Monday, November 5, 2012

City-wide Surveillance On Baltimore City Buses


I'm feeling safer already, aren't you?!? - Nancy

Baltimore announces city-wide surveillance roll out that records passenger conversations on city buses

J. D. Heyes   Nov 5, 2012

The surveillance society continues to grow unabated, as the city of Baltimore becomes the latest governmental entity to trample civil rights in the name of “public safety.”
According to the Baltimore Sun, city officials have now authorized the recording of private conversations on public buses “to investigate crimes, accidents and poor customer service.”
Marked with signs to alert passengers that open mics are picking up every word they say, the first 10 buses with the new surveillance equipment began operation towards the end of October. Eventually, officials say they will expand the program to 340 buses, or about half the fleet, by next summer.
‘We want to make people feel safe…’
The paper said the audio surveillance will be incorporated into the video surveillance systems already on board the buses (no plausible explanations on how an audio capability is supposed to enhance video surveillance, either).
“We want to make sure people feel safe, and this builds up our arsenal of tools to keep our patrons safe,” said Ralign Wells, the Maryland Transit Administration chief. “The audio completes the information package for investigators and responders.”
At this point, it’s appropriate to remind readers that “public safety” is the excuse of choice for authoritarians who no longer feel constrained by the Constitution.

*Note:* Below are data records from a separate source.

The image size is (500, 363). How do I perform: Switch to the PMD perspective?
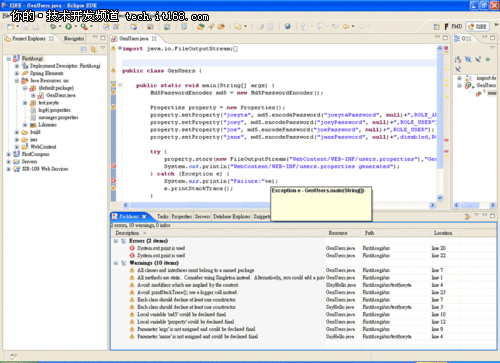click(x=453, y=26)
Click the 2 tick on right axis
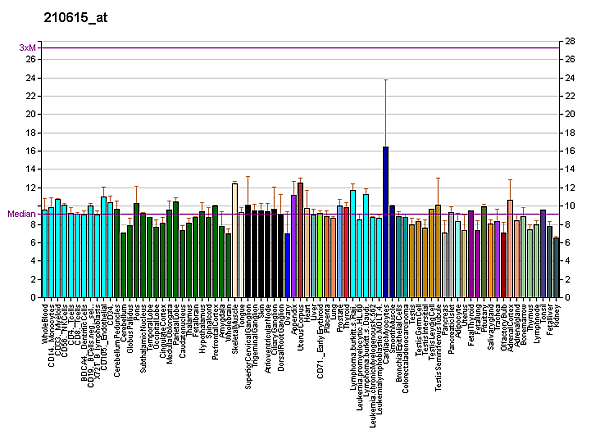This screenshot has width=600, height=434. point(567,279)
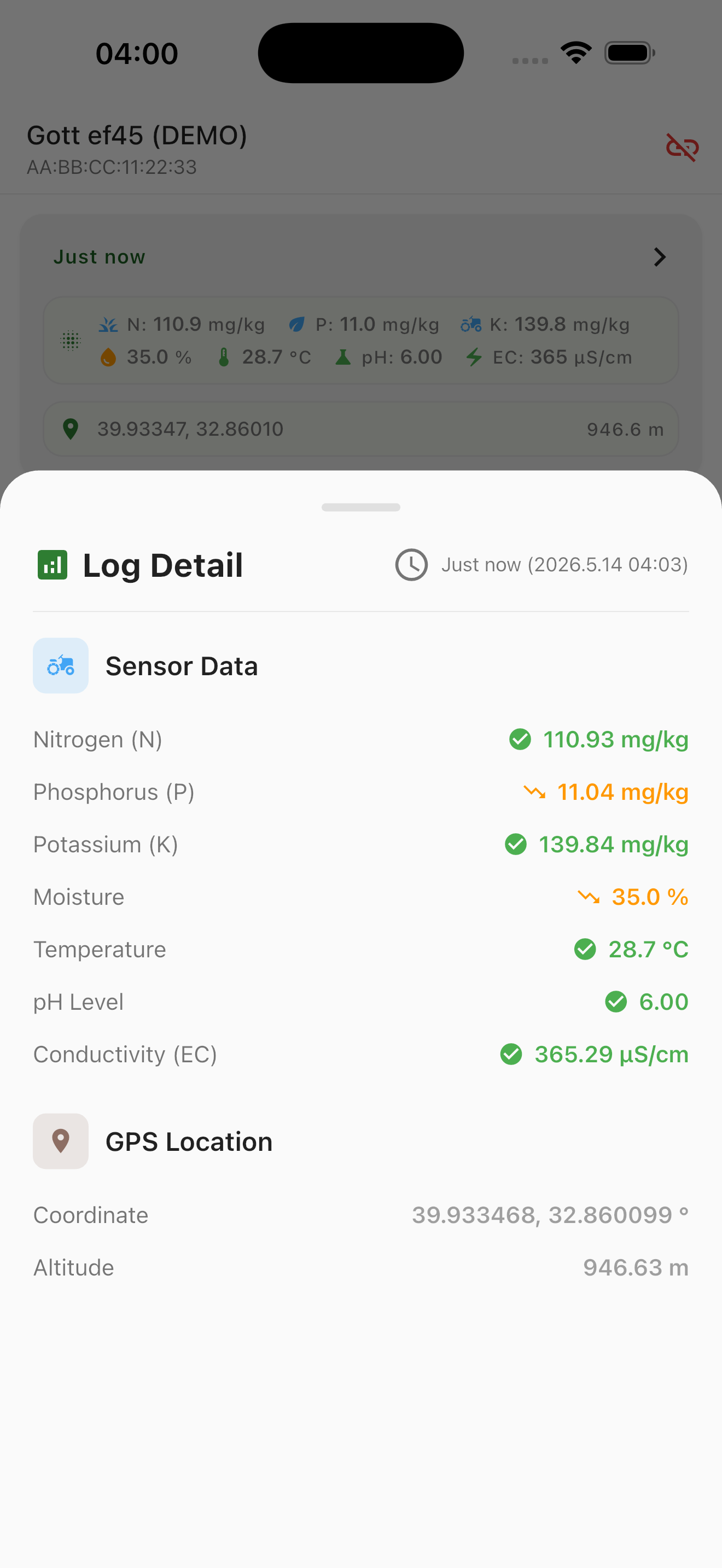This screenshot has width=722, height=1568.
Task: Click the Phosphorus orange trending-down icon
Action: click(x=534, y=792)
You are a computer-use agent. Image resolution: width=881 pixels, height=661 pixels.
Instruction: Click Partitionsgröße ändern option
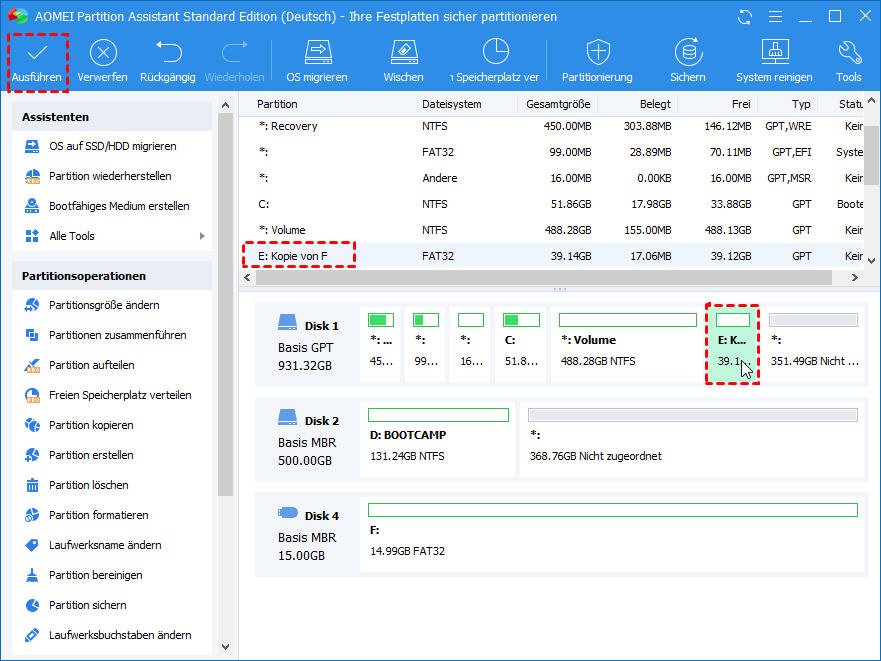click(x=104, y=305)
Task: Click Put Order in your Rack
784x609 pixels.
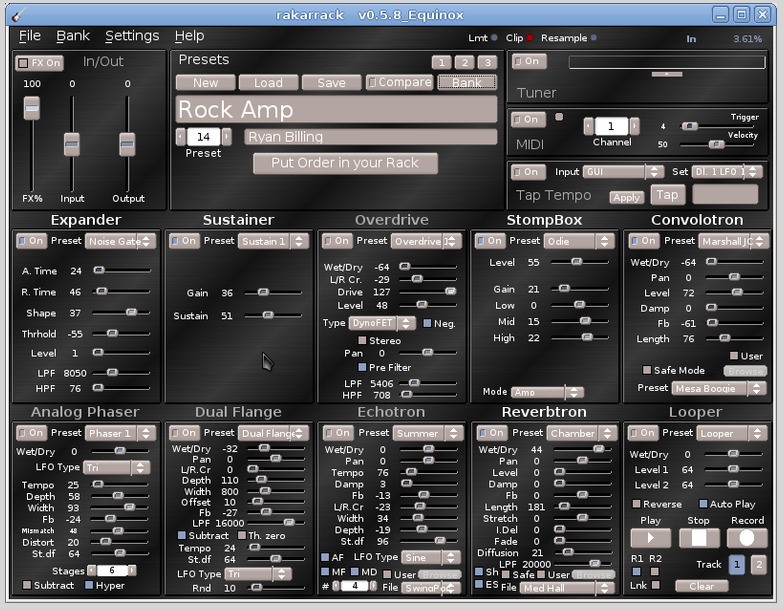Action: pos(345,163)
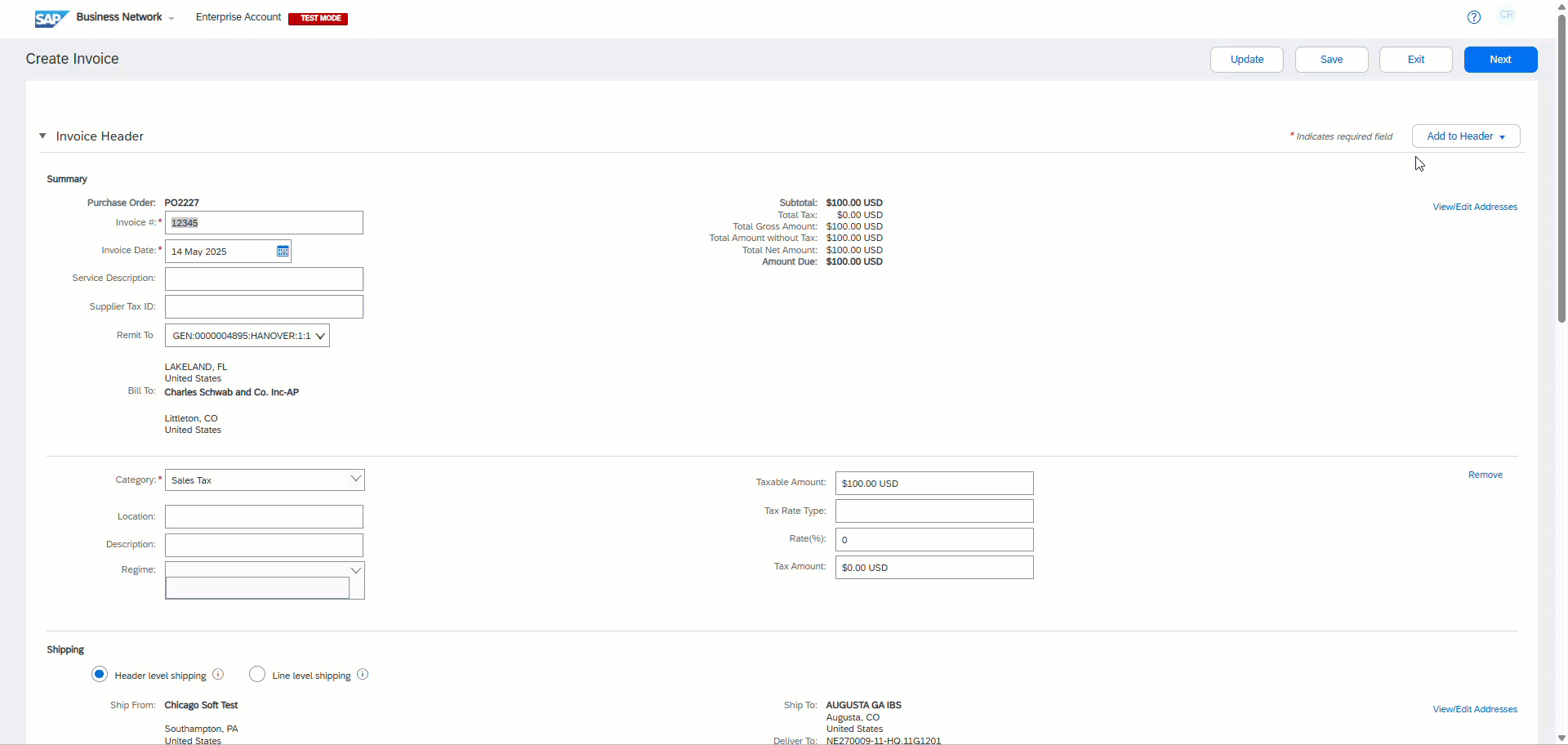This screenshot has width=1568, height=745.
Task: Select Header level shipping option
Action: [x=100, y=675]
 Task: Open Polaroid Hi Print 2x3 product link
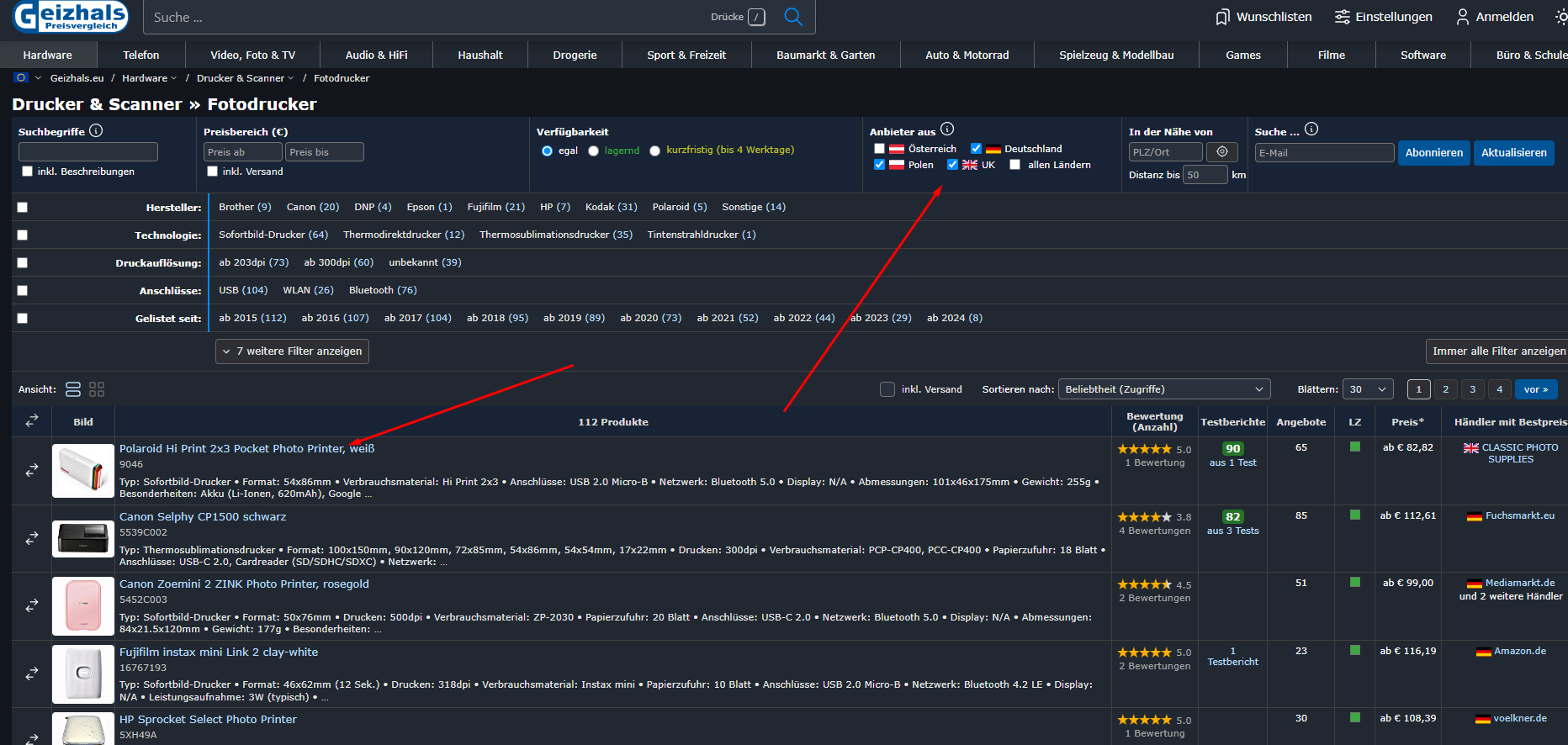(246, 449)
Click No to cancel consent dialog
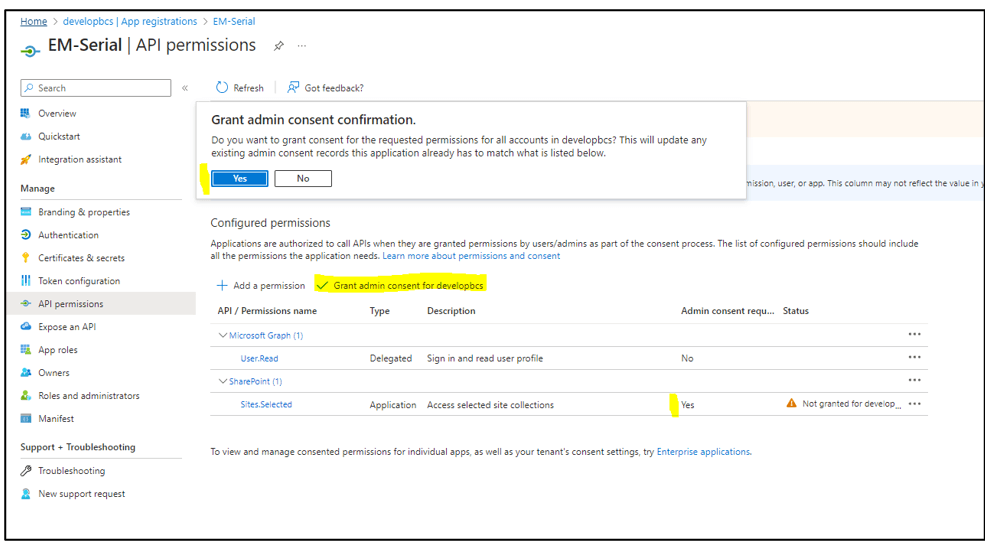The image size is (988, 546). coord(303,179)
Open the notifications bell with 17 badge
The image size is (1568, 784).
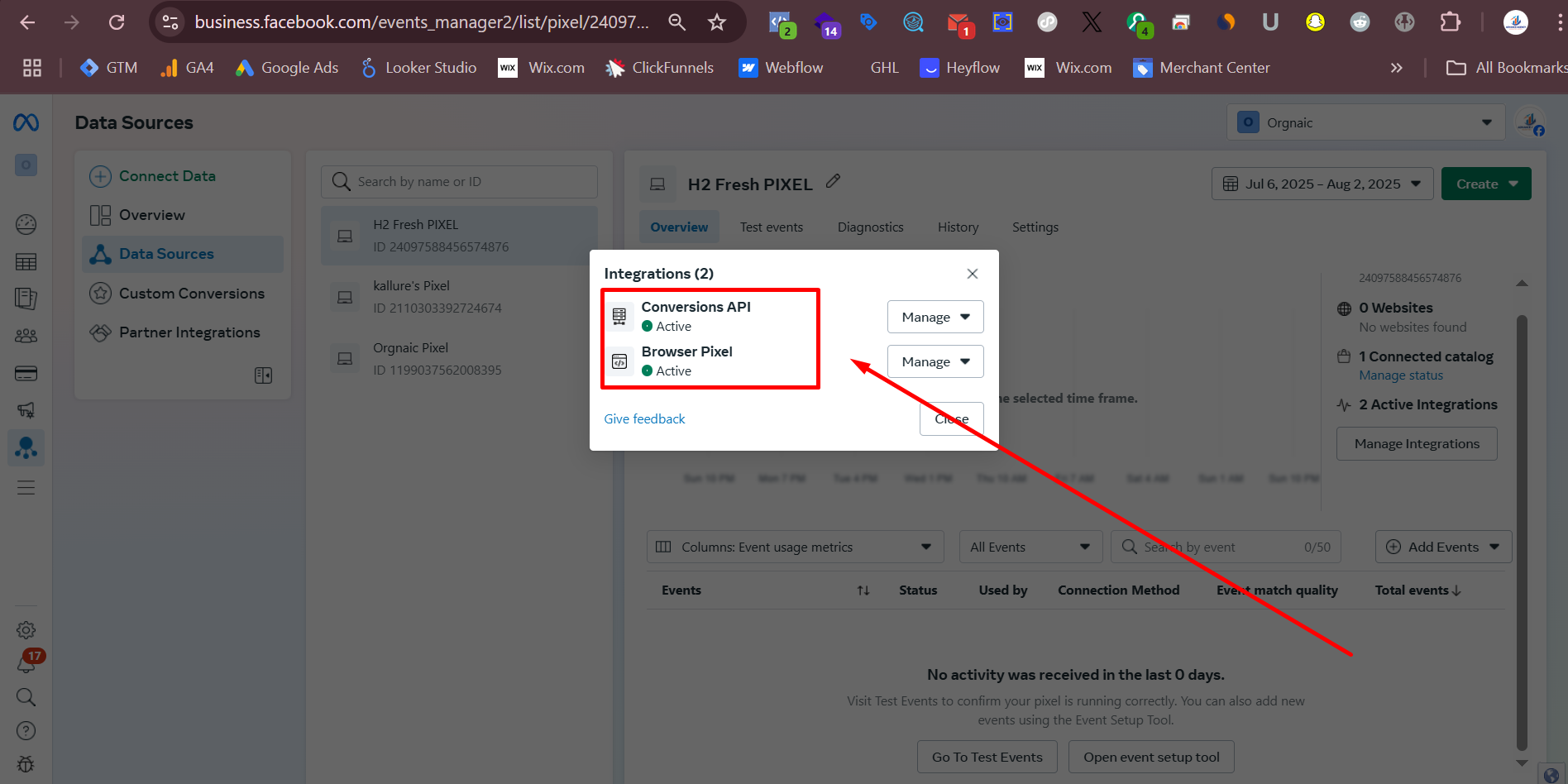tap(26, 663)

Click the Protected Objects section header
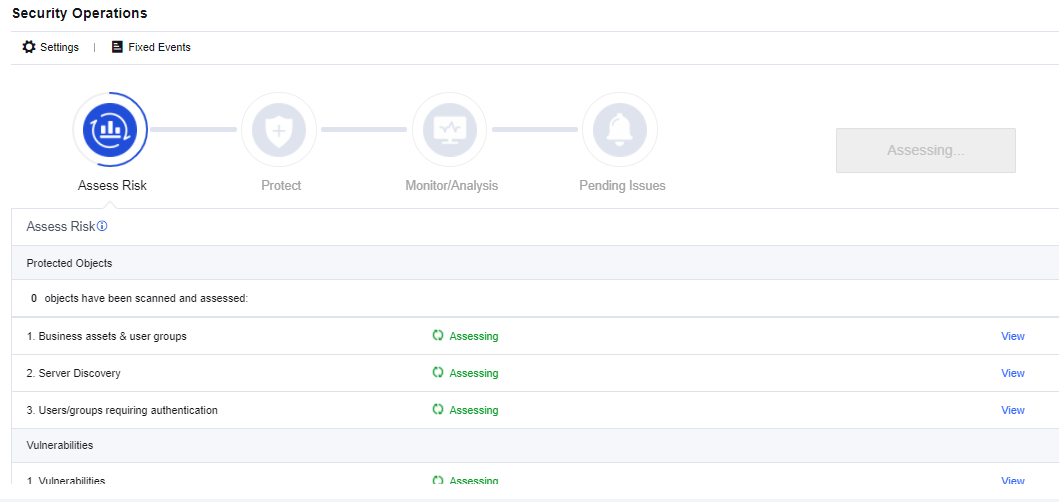coord(70,263)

But then, why would they, considering they are being enabled by a federal court system that, time and again, upholds such blatant violations as “reasonable?” The MTA said it first checked with the state Attorney General’s office on the legality of adding audio surveillance; the AG’s office said it was, based on a 2000 appeals court decision, in which a panel ruled such surveillance did not violate state wiretapping laws (no word on how public eavesdropping applies to a law regulating wiretapping, but the use of tortured logic to implement unconstitutional measures is not a new tactic to authoritarians).